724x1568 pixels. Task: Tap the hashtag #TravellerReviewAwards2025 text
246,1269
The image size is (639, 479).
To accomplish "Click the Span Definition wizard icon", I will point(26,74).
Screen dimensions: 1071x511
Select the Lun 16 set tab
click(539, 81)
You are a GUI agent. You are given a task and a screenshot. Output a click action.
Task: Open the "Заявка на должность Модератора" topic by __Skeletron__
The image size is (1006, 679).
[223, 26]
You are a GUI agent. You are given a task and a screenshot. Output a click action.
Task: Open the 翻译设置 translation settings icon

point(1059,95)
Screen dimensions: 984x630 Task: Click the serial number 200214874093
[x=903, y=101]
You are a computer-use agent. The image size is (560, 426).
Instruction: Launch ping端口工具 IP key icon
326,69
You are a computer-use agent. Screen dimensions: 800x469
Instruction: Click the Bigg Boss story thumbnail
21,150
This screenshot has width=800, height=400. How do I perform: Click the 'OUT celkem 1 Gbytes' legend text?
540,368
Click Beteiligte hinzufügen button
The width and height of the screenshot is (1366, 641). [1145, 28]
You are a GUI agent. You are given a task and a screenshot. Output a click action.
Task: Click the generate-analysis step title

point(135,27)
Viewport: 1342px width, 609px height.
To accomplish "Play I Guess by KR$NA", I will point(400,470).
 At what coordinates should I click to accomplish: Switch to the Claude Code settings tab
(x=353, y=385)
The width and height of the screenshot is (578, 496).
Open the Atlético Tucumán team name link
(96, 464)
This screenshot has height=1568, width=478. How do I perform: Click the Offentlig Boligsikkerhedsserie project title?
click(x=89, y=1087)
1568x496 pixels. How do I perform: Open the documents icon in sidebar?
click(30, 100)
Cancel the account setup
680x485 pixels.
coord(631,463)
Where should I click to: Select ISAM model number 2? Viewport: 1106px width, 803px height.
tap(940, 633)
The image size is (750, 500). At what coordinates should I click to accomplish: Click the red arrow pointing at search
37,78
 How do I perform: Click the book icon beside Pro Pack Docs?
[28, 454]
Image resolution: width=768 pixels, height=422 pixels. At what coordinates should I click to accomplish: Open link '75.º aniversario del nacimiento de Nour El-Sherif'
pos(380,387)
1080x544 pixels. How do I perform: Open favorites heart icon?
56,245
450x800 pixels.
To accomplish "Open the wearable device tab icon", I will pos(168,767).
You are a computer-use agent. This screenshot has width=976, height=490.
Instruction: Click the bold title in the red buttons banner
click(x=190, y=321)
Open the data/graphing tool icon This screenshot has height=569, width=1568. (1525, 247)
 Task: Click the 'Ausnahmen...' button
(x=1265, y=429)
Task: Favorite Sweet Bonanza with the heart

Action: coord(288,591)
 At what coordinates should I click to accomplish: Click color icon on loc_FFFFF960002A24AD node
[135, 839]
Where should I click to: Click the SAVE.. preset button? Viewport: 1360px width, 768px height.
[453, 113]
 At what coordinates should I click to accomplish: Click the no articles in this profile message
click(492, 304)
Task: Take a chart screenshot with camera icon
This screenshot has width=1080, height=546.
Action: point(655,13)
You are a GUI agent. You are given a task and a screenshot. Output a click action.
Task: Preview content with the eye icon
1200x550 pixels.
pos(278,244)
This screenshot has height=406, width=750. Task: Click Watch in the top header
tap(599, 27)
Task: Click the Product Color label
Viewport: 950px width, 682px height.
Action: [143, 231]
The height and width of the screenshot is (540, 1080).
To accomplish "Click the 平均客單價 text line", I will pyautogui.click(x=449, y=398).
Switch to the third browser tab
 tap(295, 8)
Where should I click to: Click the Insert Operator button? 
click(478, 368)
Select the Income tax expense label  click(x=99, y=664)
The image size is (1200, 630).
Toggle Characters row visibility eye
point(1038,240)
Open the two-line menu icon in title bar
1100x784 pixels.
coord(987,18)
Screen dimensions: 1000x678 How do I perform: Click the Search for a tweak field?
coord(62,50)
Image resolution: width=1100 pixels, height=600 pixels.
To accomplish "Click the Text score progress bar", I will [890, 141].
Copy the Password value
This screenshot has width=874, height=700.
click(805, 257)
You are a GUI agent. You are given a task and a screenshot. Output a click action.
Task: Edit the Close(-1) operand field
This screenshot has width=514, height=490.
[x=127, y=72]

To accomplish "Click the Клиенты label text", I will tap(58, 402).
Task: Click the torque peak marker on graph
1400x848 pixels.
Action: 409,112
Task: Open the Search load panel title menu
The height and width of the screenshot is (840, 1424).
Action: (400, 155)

## What the exercise asks
The required answer is each line of the data in which the word "label" appears.

## Task answer
Task: Click the Product Color label
Select the Income tax expense label  click(x=99, y=664)
To accomplish "Click the Клиенты label text", I will tap(58, 402).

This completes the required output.